§ EXERCISE BRIEF: Please output the line that contains "952x1284 pixels." and all later lines of the material, exactly, through the end.

===== GIVEN RECORDS

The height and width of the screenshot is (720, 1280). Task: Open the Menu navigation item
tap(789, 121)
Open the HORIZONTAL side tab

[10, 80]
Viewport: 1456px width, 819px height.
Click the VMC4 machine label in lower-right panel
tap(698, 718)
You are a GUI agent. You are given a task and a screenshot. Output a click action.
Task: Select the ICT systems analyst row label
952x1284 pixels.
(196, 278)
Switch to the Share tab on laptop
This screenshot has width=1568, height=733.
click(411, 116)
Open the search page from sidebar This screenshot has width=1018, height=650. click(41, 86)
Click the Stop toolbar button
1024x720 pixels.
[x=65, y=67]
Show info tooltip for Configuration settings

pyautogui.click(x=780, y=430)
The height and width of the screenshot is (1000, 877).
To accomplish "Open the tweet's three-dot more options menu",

==========

§ OUTPUT FOR THIS EXERCISE:
952x1284 pixels.
(196, 278)
Switch to the Share tab on laptop
This screenshot has width=1568, height=733.
click(411, 116)
Open the search page from sidebar This screenshot has width=1018, height=650. click(41, 86)
Click the Stop toolbar button
1024x720 pixels.
[x=65, y=67]
Show info tooltip for Configuration settings

pyautogui.click(x=780, y=430)
The height and width of the screenshot is (1000, 877).
To accomplish "Open the tweet's three-dot more options menu",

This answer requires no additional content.